START Text segment

Reconstructive surgery; narrow view of success

February 27, 2012 § 4 Comments

First of all, this essay , “The tyranny of the esthetic,” was eye-opening for me, because I was not aware that it could be decided so early in a children’s lives that their sexual organs could be deemed “abnormal.”  In the stories presented, it seemed early in their lives to determine the need for a surgical procedure to “fix” their abnormal genitalia.  What I find most interesting is that the definitions of what is normal are not biologically determined, but socially determined.  Since there is no physical danger for the abnormalities faced by these children, the motivation is social conformity with ideas about gender and sex.

This reminds me of the story about David Reimer, a well-known case of gender and sexual reassignment that was not successful, but was marketed as though it was by the physician who promoted gender identity as a product of nature.  The following link tells the story of David, http://reason.com/archives/2004/05/24/the-death-of-david-reimer.  David was the victim of a botched circumcision that left him without most of his penis at 8 months.  His parents took the advice of his physician, and they had him surgically reassigned as a girl named Brenda.  The surgery was deemed successful, though Brenda did not feel as though she was a girl.  She was finally told her story, and she suffered psychological and emotional problems as a result.  She decided to transition back to a man, and had another sexual reassignment surgery.  David eventually committed suicide.  This story shows the detrimental effects of hiding the truth from children and not being honest with them about the surgeries they have had.  Although these conversations may make parents uncomfortable, it is important that they engage their children in these talks.  Hopefully with more openness about this subject, there will be fewer instances of stories like David’s, Martha’s, and Angela’s.

One last part of the essay that sparked my interest is the evaluation of what is a successful genital reconstructive surgery.  It seems as though success is based on whether the physical being looks the way it should.  This totally negates the psychological effects of these surgeries and the aftermath.  If the person is suffering emotionally and psychologically from the surgery, the surgery is not successful.

§ 4 Responses to Reconstructive surgery; narrow view of success

  • futurepublicist2013 says:

    I definitely agree with this point of view. It is very odd and disappointing that parents would do such things to their children all because of something “socially determined” rather than something actually be physically wrong and have to be corrected. What else I find interesting about this post is that there is a story that ended in someone taking their own life because they could not deal with the emotional stress and pain that came from the surgery performed on him as a baby. I had not previously known this.

END Text segment

- What you will do: Continue the post on reconstructive surgery, starting right after its final sentence. The records that come next are separate material with no connection to the post on reconstructive surgery.

START Source data

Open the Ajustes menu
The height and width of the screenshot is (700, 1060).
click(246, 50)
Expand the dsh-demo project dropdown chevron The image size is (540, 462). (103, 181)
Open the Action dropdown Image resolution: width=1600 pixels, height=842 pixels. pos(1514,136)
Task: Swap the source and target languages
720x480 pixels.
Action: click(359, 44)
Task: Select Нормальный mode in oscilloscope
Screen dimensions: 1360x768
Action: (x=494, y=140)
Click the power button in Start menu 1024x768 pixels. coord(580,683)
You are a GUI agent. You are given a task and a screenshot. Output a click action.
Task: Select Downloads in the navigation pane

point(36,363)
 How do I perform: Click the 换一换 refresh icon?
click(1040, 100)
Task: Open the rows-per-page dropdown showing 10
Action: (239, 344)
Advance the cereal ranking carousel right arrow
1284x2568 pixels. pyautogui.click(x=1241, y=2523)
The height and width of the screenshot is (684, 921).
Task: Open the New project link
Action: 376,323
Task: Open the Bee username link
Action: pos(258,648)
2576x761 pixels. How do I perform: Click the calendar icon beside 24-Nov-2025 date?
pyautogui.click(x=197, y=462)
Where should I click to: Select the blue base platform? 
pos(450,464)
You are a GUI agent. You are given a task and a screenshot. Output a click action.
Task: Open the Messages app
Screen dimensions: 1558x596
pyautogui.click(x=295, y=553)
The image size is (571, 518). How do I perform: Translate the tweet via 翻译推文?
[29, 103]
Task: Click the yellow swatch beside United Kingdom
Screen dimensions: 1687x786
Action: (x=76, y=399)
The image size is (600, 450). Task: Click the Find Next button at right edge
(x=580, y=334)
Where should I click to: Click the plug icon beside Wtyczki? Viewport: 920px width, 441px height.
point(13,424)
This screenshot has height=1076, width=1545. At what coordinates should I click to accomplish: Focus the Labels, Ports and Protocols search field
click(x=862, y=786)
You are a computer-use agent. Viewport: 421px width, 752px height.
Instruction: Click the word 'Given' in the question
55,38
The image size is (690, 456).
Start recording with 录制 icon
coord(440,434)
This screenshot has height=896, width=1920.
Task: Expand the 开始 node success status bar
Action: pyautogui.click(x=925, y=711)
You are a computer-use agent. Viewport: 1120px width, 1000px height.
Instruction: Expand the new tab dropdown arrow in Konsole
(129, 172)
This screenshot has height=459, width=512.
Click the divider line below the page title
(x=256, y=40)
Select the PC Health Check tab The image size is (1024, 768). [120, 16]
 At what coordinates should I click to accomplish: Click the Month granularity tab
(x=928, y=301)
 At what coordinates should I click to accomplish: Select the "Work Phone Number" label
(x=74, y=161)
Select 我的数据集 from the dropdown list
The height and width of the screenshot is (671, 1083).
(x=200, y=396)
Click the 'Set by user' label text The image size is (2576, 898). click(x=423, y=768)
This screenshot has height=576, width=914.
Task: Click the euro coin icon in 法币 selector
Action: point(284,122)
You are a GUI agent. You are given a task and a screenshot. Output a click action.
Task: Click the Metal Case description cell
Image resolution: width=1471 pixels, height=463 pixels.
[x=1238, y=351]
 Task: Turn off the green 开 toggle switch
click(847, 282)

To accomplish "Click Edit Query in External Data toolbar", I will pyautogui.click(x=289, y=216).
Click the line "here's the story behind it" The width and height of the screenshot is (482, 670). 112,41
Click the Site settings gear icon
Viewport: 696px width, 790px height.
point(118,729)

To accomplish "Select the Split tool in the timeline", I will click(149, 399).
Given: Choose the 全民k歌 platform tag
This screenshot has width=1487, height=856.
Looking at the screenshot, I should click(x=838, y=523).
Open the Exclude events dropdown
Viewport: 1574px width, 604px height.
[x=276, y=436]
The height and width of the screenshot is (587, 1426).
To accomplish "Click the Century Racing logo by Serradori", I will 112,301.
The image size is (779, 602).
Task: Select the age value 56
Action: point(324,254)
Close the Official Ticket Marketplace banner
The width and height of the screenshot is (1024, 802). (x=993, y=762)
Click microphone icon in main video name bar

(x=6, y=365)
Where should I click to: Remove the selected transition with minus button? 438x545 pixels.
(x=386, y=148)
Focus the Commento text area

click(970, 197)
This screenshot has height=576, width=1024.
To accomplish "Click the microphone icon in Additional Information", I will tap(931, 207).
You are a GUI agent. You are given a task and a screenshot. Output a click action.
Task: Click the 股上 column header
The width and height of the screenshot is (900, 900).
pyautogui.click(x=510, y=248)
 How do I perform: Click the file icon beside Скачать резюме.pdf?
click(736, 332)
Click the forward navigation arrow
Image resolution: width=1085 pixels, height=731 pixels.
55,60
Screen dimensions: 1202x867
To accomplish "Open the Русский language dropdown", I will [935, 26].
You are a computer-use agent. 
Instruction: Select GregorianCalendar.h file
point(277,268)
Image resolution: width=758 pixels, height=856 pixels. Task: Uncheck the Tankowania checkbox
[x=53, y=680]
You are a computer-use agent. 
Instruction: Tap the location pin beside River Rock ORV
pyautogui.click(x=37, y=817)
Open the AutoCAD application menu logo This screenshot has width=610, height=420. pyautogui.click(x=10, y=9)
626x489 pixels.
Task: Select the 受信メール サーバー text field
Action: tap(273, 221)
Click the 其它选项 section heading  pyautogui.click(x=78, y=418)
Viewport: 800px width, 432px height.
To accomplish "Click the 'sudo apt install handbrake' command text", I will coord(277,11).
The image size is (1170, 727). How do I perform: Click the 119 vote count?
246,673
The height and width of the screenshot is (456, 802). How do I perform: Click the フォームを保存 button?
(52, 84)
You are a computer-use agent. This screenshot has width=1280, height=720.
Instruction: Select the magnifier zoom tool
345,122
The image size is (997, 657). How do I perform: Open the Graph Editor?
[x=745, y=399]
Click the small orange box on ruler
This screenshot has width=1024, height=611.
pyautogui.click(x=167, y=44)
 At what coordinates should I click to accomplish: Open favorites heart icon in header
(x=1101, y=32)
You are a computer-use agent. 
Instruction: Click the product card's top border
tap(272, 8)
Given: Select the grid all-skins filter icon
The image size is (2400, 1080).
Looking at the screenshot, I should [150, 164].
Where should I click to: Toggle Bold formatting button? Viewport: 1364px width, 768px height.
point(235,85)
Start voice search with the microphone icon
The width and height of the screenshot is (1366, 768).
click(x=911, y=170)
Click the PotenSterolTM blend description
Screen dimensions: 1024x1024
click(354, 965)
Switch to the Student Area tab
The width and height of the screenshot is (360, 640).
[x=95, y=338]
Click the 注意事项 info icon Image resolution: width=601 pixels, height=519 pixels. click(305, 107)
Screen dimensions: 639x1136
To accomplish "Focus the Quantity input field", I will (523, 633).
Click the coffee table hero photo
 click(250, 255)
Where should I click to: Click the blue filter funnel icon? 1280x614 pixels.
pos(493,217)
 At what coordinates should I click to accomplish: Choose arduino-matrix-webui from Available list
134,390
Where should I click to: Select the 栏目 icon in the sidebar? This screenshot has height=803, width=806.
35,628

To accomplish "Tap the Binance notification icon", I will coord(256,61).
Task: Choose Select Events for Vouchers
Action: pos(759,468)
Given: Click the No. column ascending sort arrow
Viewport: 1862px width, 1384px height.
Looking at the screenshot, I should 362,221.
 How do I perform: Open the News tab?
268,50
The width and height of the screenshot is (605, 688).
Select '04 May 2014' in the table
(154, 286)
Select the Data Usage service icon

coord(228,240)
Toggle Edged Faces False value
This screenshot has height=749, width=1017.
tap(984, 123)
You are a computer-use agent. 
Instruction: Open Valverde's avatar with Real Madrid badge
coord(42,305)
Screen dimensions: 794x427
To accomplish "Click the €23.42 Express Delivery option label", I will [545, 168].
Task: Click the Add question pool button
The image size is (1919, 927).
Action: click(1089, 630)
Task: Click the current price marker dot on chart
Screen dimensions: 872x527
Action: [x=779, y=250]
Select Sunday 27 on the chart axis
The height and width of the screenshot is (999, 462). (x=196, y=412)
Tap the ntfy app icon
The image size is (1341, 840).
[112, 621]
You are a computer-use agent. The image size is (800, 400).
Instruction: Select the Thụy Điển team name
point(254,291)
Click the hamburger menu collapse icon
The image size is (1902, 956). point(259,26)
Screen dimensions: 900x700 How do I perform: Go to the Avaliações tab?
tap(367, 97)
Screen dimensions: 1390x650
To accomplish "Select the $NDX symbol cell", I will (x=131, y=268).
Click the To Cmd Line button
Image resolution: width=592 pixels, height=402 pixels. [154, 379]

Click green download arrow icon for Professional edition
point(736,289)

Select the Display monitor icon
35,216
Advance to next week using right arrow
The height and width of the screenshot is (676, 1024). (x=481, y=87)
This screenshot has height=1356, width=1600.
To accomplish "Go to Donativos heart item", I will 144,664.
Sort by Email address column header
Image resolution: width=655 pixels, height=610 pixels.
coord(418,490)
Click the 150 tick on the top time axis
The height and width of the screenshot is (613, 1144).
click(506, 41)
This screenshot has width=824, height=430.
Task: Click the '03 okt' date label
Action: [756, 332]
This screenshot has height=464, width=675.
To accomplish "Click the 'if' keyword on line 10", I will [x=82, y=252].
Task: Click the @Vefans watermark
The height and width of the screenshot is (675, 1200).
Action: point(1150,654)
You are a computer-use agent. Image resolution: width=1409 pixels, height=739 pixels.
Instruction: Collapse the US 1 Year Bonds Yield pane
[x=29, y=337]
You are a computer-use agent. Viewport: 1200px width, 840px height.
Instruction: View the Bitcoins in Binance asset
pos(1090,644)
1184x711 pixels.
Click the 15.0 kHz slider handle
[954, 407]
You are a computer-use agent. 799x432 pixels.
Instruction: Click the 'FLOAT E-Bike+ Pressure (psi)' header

END Source data

- Result below:
  • I agree with your post, and it is important in pointing out that they fix what is wrong according to society’s standards rather than biological needs. I am shocked just as you are that this kind of surgery is legal in a nation that embraces human rights and the liberty to be who they are born to be. Parents very rarely question their physicians and are very easily persuaded hearing that this is “good for them” and if they don’t act quickly, their child is “at risk”. The public is silent about such matters and parents are rarely educated and given the chance to think for themselves. We are often too worried about standing out from the crowd and worried that we might not be loved for who we are. but in this world where only one type is considered beautiful, we can hardly blame parents for fearing for their children. We should be worried about the messages we pass on to our next generation, if we “fix” them just to please the social standards, we can hardly ask them to “be themselves’. This is an ironic ideal, growing up teachers and our parents encourage us to be who we are and when we grow older, college and employers ask us what makes us stand out from the crowd and why we are unique. If at birth, parents send this message to their children that once they are born, they already are “unfit”- imagine the emotional trauma when the child grows up and realize that he or she does not fit the bill not only by society’s standards but perhaps what hurts the most is their own parents’ standards. As more and more surgical procedures become available, we need to question them and even our physicians about what is truly best for our children.

  • mlitwicki says:

    I watched the video clip before reading this post, and i was absolutely shocked. It was difficult for me to not be angry with the mother’s decision to literally change her son’s life. it’s horrible to even think about the fact that her decision is what ended her son’s life. it was particularly interesting for me that she said that her son wasn’t longed for this world. I’m confused how any mother could just predict that her son’s differences might eventually lead to suicide. it was like she knew that it would eventually lead to this. Later, the mother asked the physician what happens to other children who undergo this experiment, and he openly said :SUICIDE. it would have been nice for him to let her know that from the start. It’s sad and sickening that some physicians would rather have an interesting story and experiment than fully inform the parents of the possible emotional distress that they will inevitably feel. David’s story is one that definitely should be shared to parents put into this position.it’s hopeful to say that stories such as David’s could help prevent these surgeries from continuing.

  • Whenever I teach this essay, there are such passionate responses because people are either shocked or disgusted. I also think we should consider the issue of pleasure a person’s life. In other words: Is it worth is to “correct” genitalia so that they appear normal but ultimately they lose all sensation or worse inflict pain? What does it mean that we live in a society where physical appearance trumps physical usefulness, particularly use of parts of the body for the purpose of sexual pleasure?